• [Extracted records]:
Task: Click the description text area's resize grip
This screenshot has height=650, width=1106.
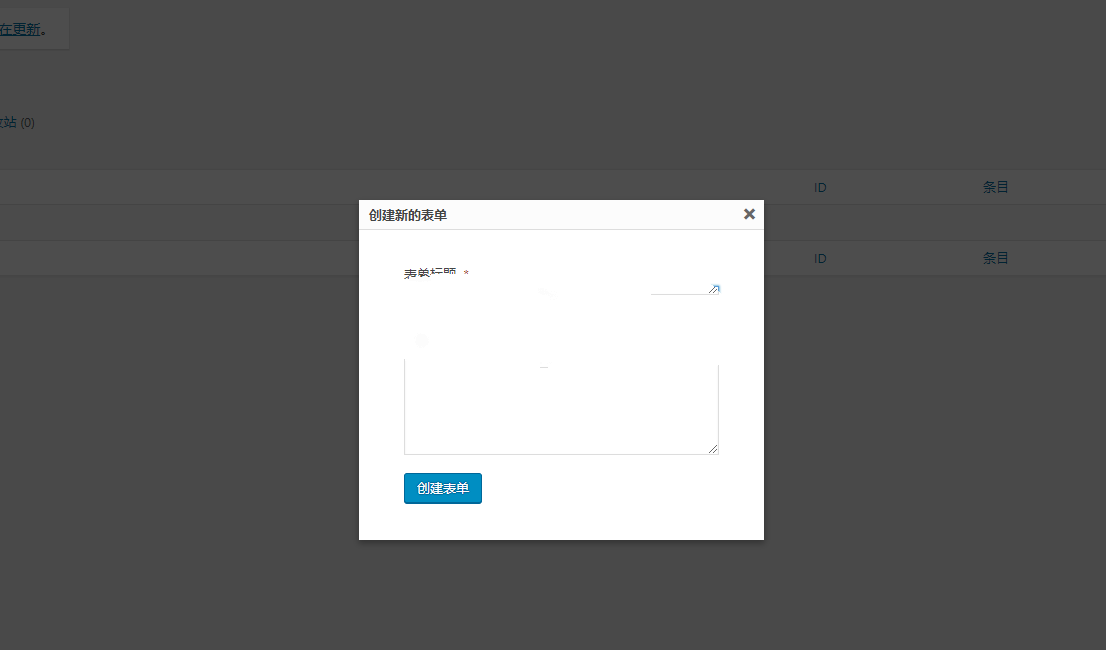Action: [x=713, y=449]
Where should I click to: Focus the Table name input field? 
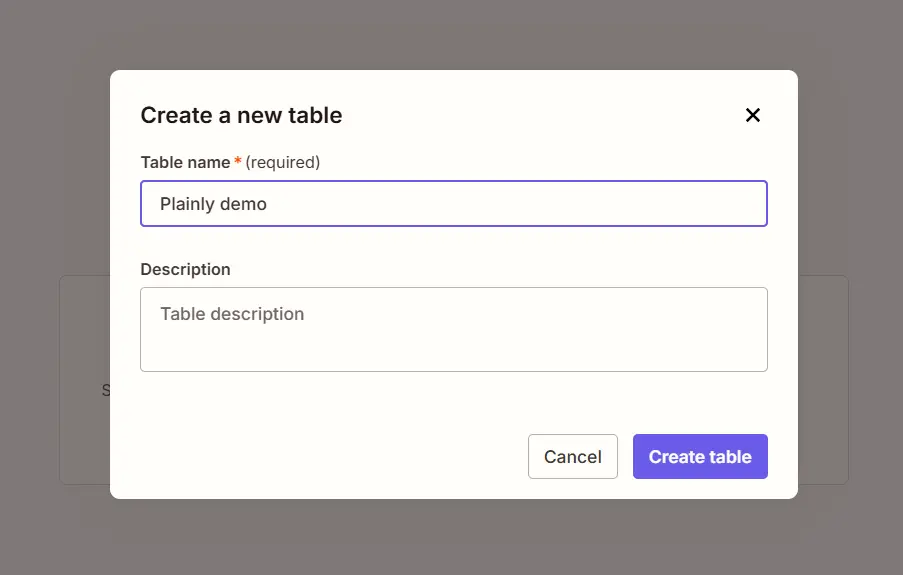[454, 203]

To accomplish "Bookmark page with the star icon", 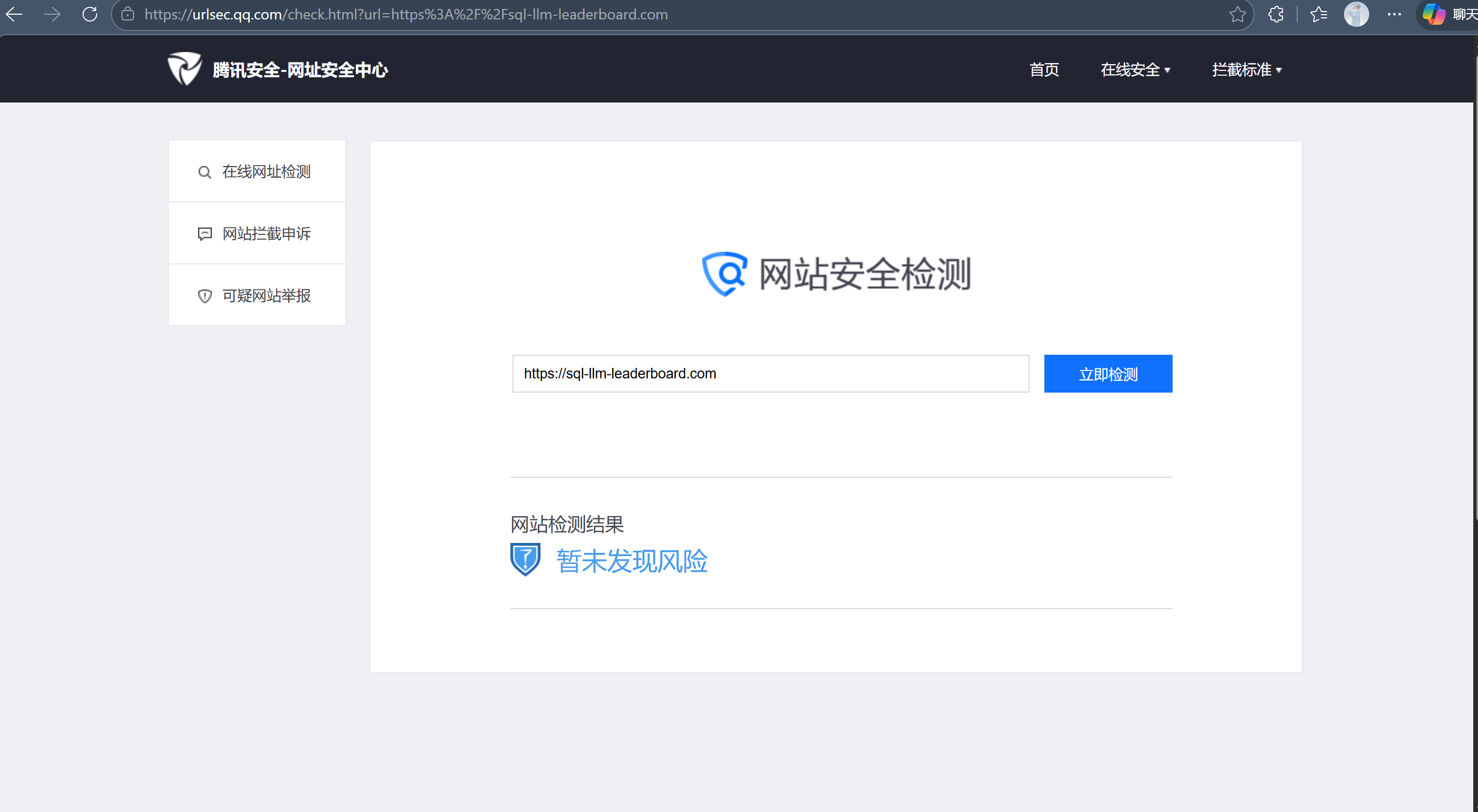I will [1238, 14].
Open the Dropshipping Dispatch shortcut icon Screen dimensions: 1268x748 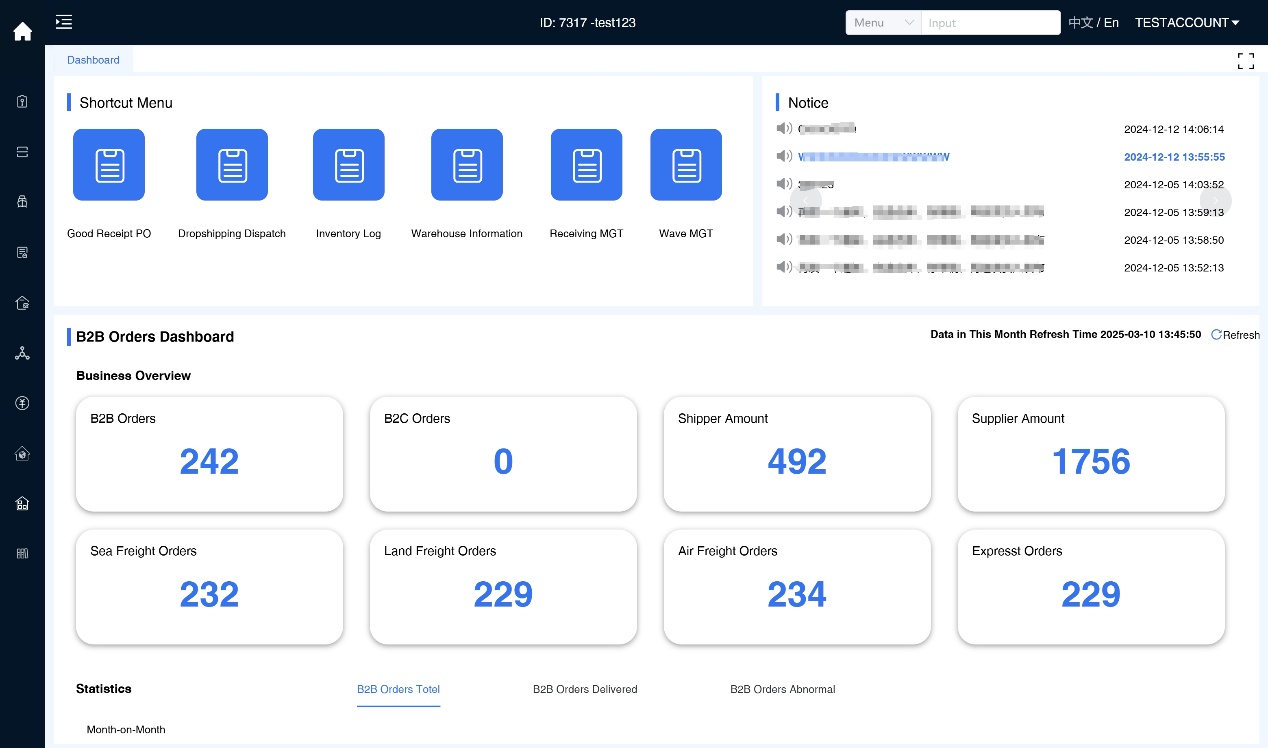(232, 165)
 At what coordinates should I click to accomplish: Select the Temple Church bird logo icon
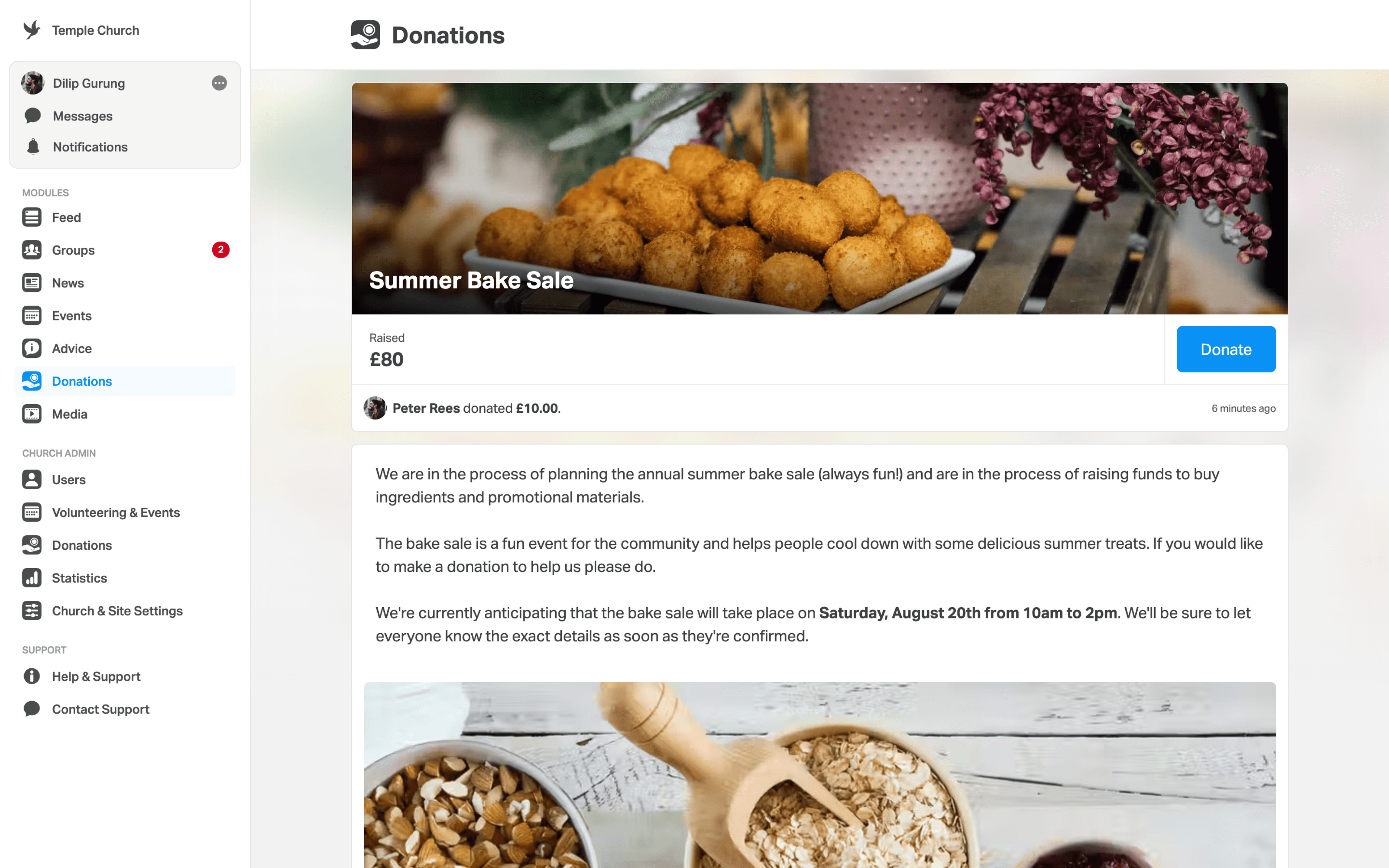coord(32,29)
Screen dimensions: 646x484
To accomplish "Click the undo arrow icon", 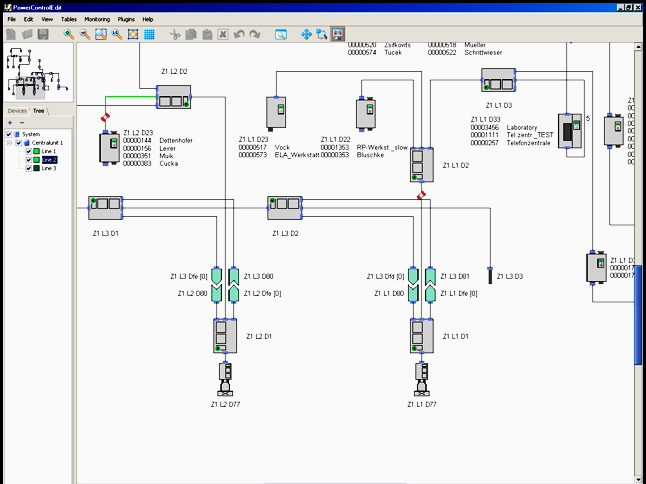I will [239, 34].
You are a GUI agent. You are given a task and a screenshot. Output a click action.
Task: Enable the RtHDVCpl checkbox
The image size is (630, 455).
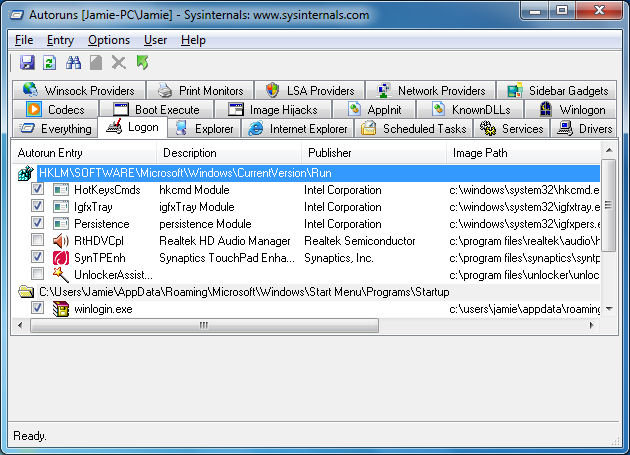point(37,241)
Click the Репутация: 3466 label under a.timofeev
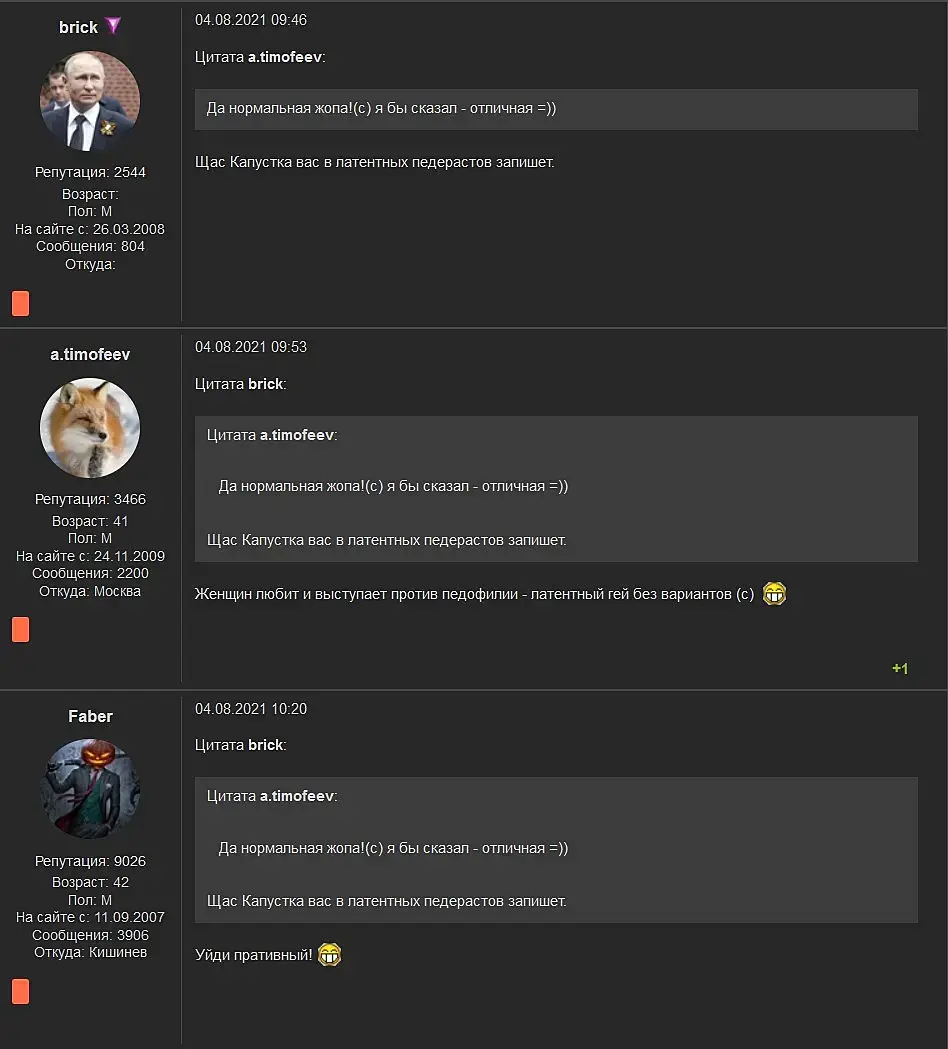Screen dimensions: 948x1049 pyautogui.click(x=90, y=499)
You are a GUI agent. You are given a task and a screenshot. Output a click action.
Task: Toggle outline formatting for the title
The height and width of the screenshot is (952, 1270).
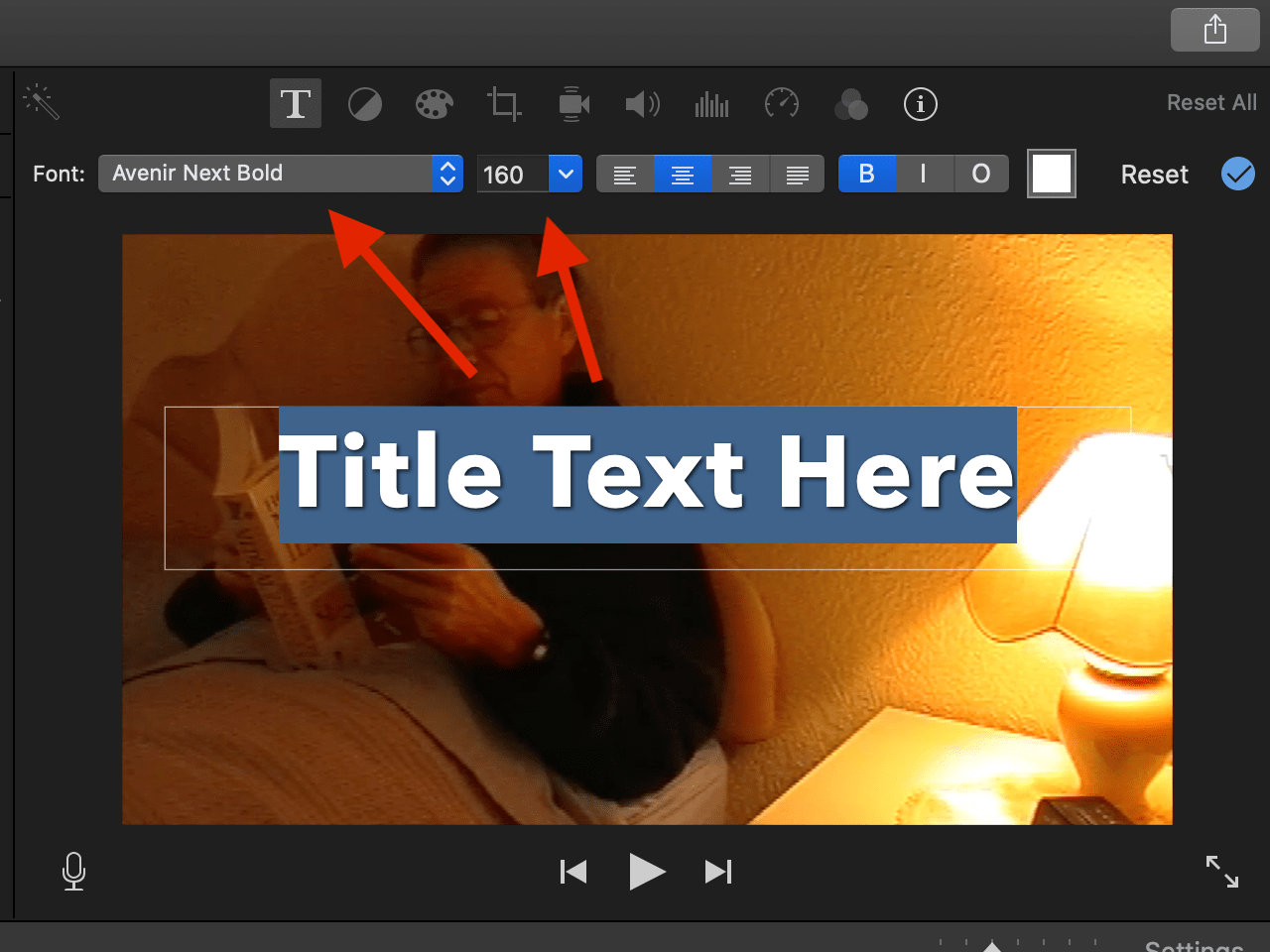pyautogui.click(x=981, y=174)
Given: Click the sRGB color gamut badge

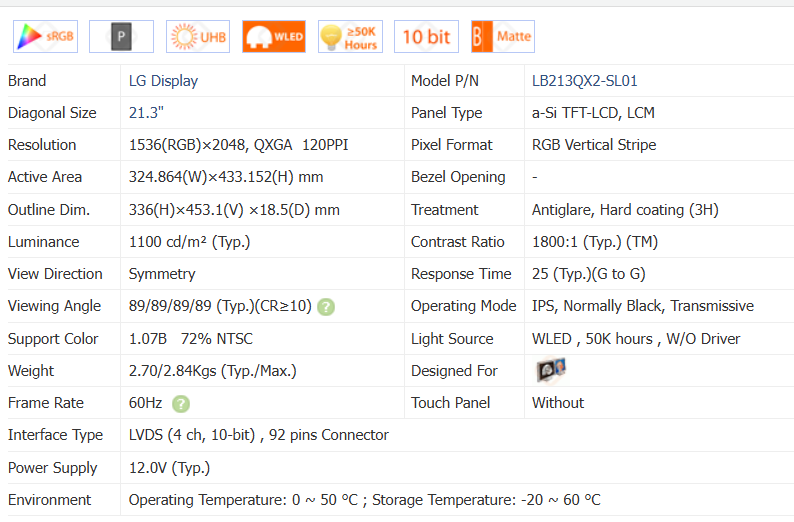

• [Task goal]:
Filter the rows above and copy out each line that contains the string "screenshot".

• [Problem solution]:
This screenshot has height=650, width=1106.
You are a GUI agent. You are given a task and a screenshot. Output a click action.
You are a GUI agent. You are given a task and a screenshot. Output a click action.
The height and width of the screenshot is (952, 1270).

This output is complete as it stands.